Nesta espécie de gregarismo individualista ninguém parece comunicar. Os rumos singulares de cada um parecem seguir o seu percurso de locomotivas, condenados à inflexibilidade dos seus trajectos de carris, estridentes, bruscos, violentos, surdos, mas, de qualquer estranha forma, gerando um todo funcional, orgânico.
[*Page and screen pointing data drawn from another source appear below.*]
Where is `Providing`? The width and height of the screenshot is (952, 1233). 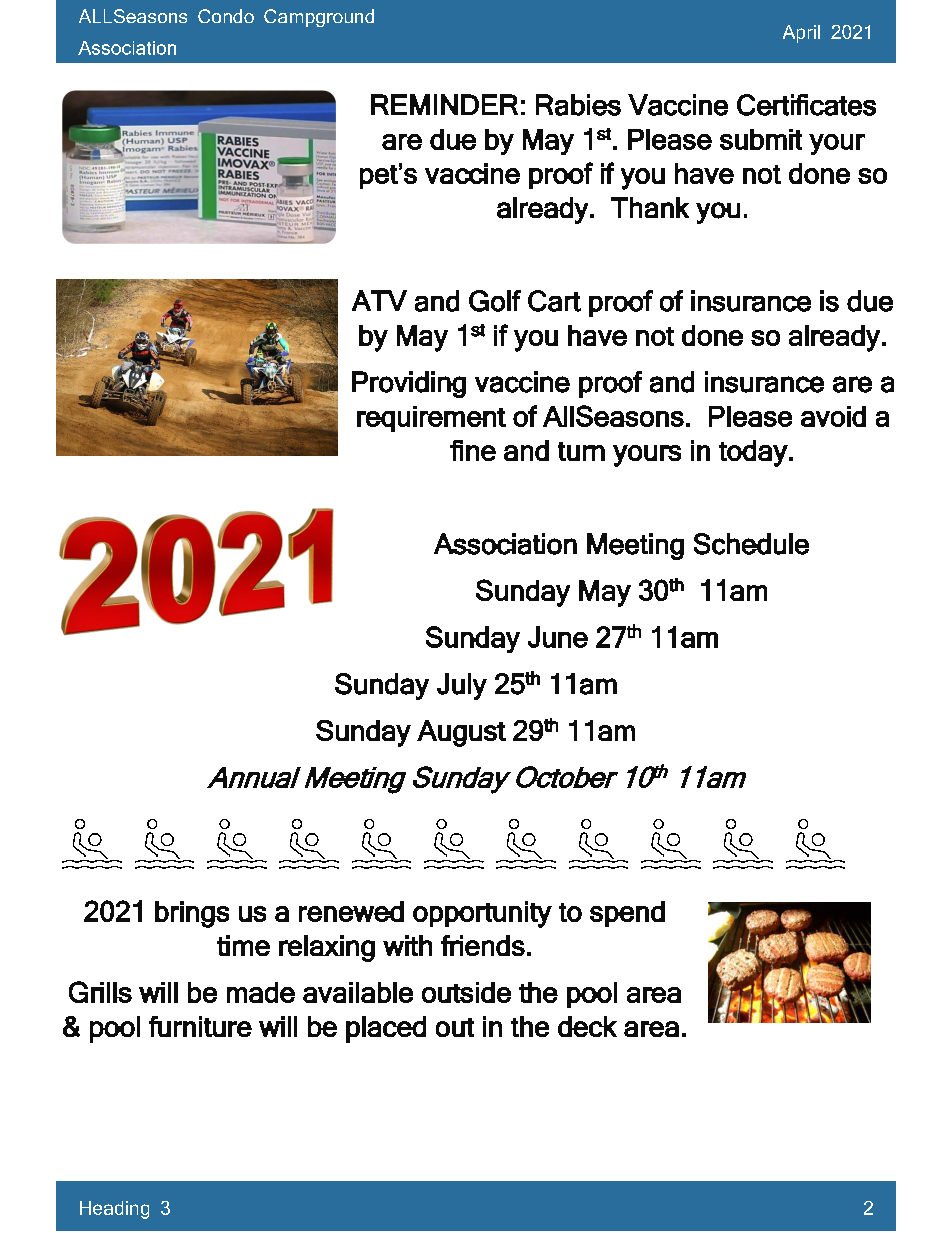 Providing is located at coordinates (409, 384).
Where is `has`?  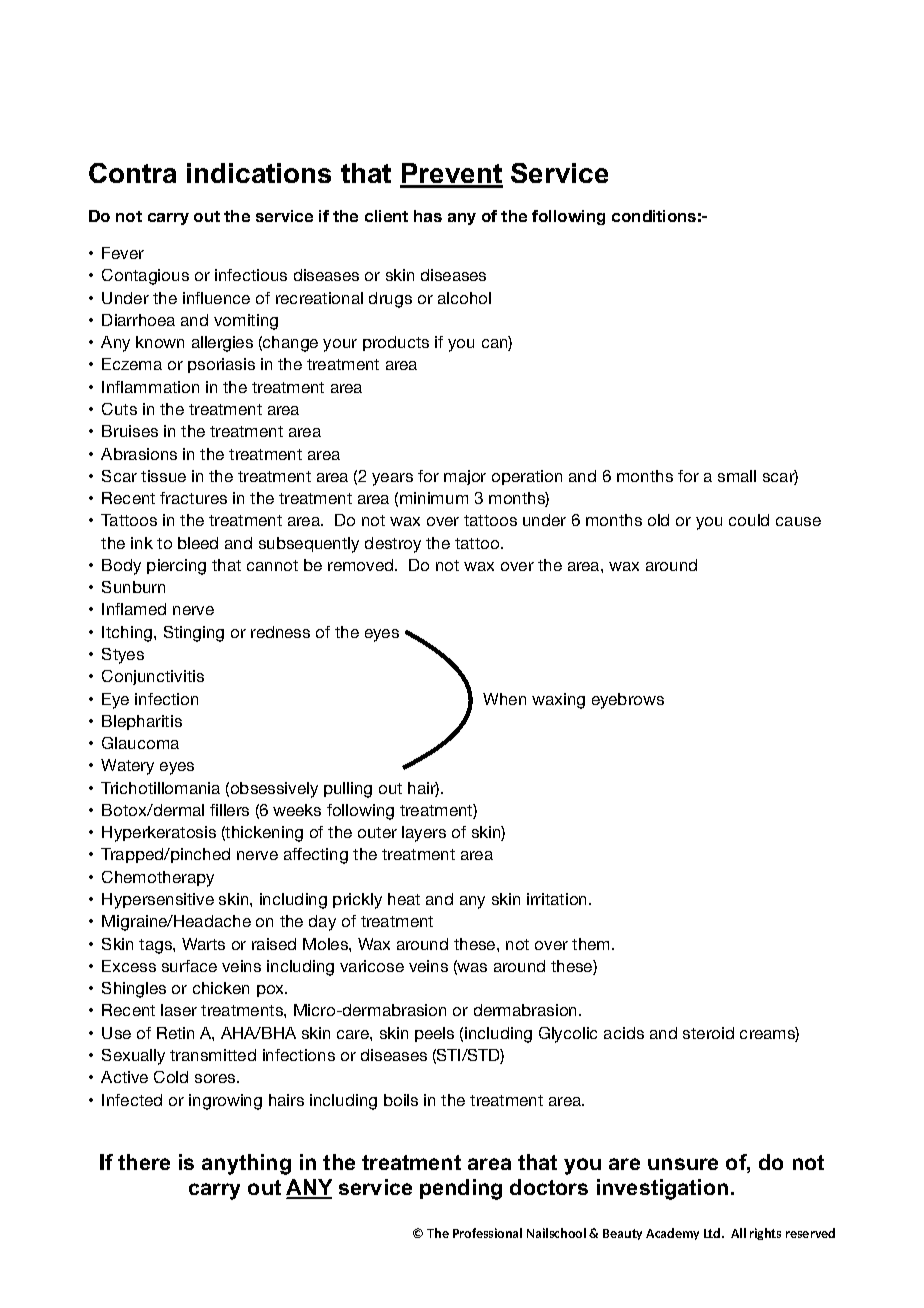 has is located at coordinates (428, 216).
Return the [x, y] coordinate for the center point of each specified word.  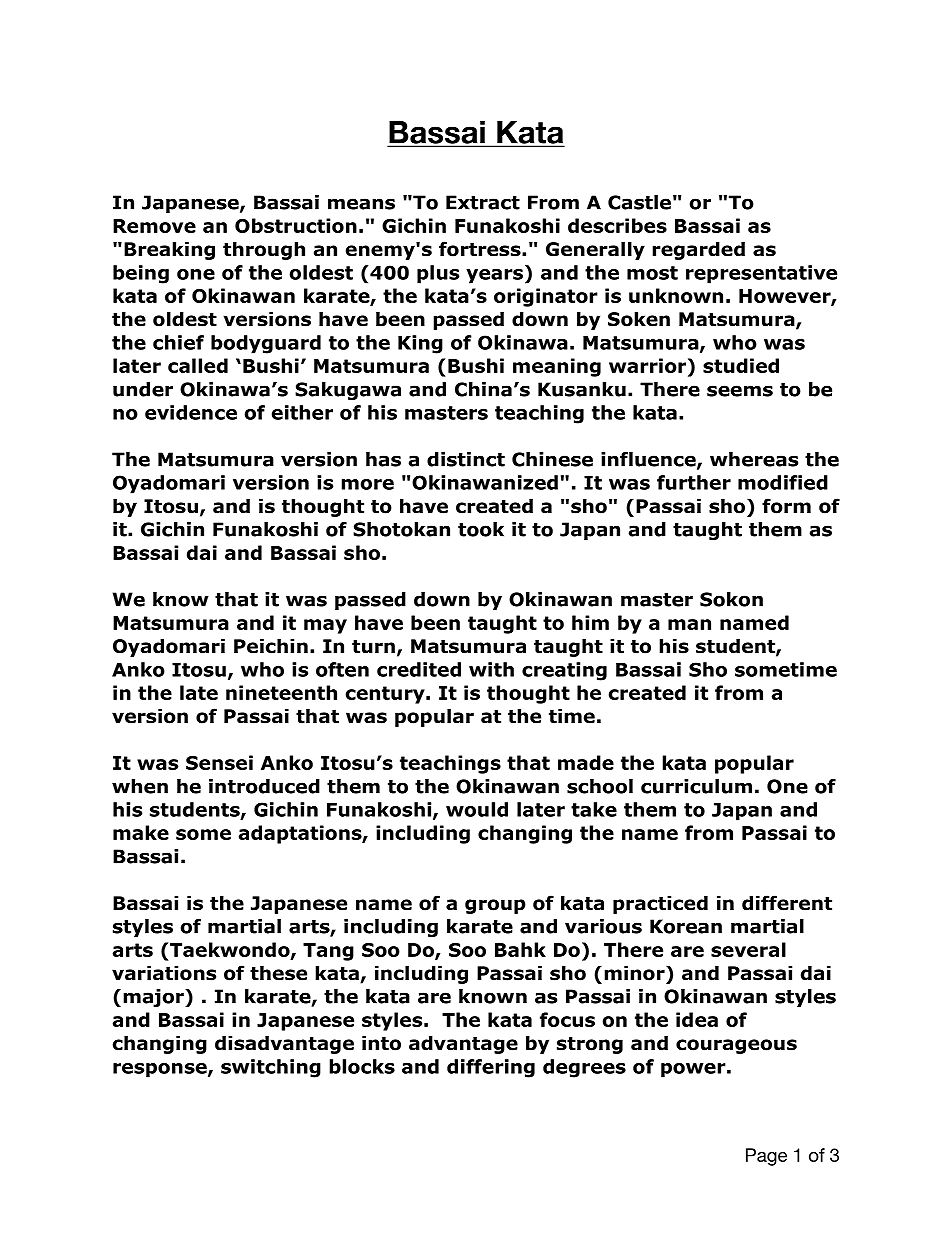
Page [766, 1157]
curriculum [696, 786]
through [264, 250]
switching [271, 1068]
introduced [264, 786]
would [477, 809]
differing [491, 1068]
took [481, 529]
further [694, 482]
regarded [698, 250]
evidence [191, 412]
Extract [483, 202]
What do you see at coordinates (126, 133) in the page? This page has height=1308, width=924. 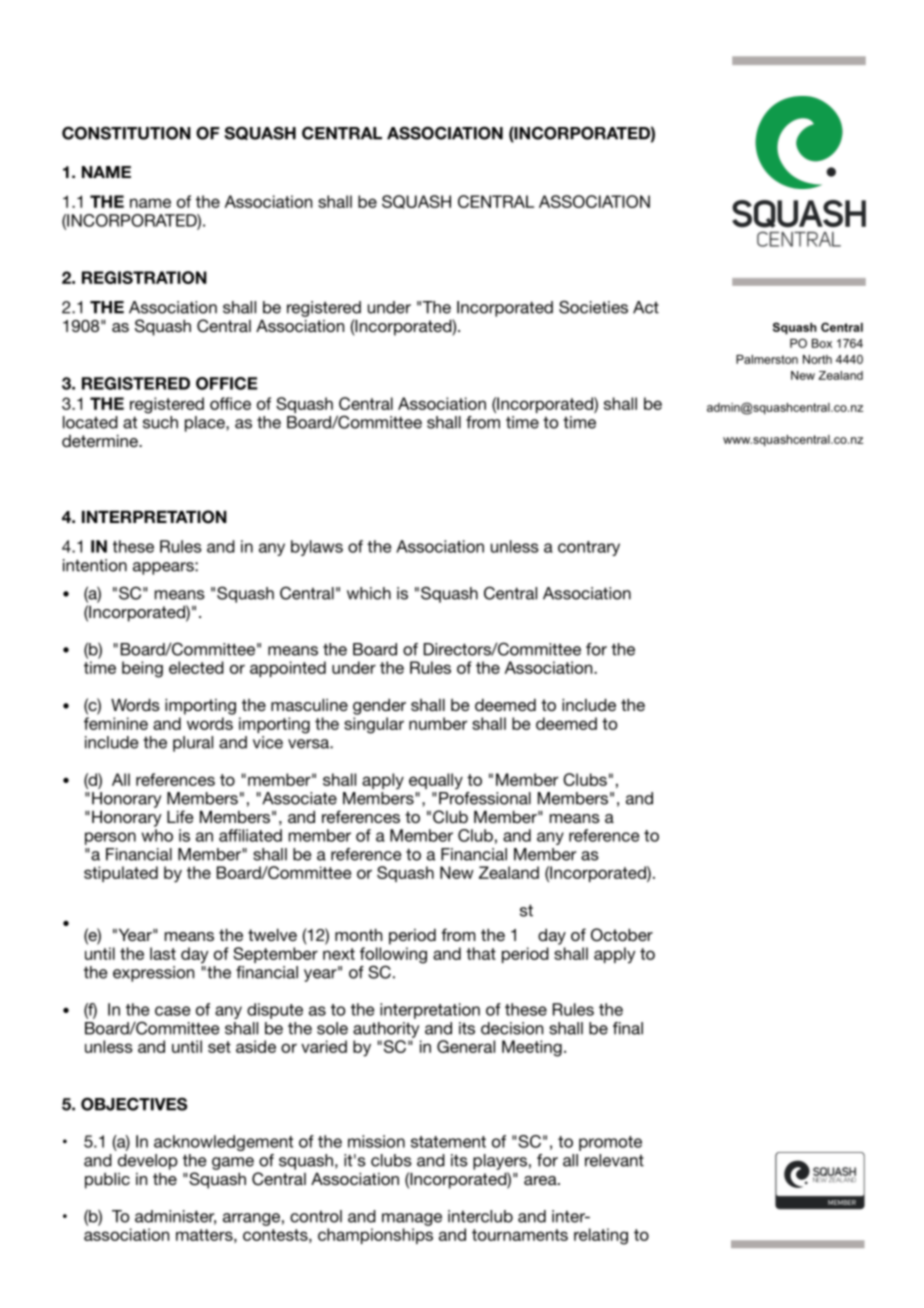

Não descortino o segredo alquímico deste todo, mas o facto é que o arroz é cultivado, o sumo de baobap é feito, as galinhas e as cabras são alimentadas, alguém lhes corta o pescoço quando as glândulas salivares o ditam, o peixe com arroz aparece na mesa dentro de um prato, a velha senil chegou a esta idade, os miúdos vão à escola, as crianças nascem, crescem, constituem família e as gerações sucedem-se, propagando esta ordem para mim incompreensível de se estar, que não se propagaria, que não estaria aqui para os meus olhos a assimilarem, se não funcionasse.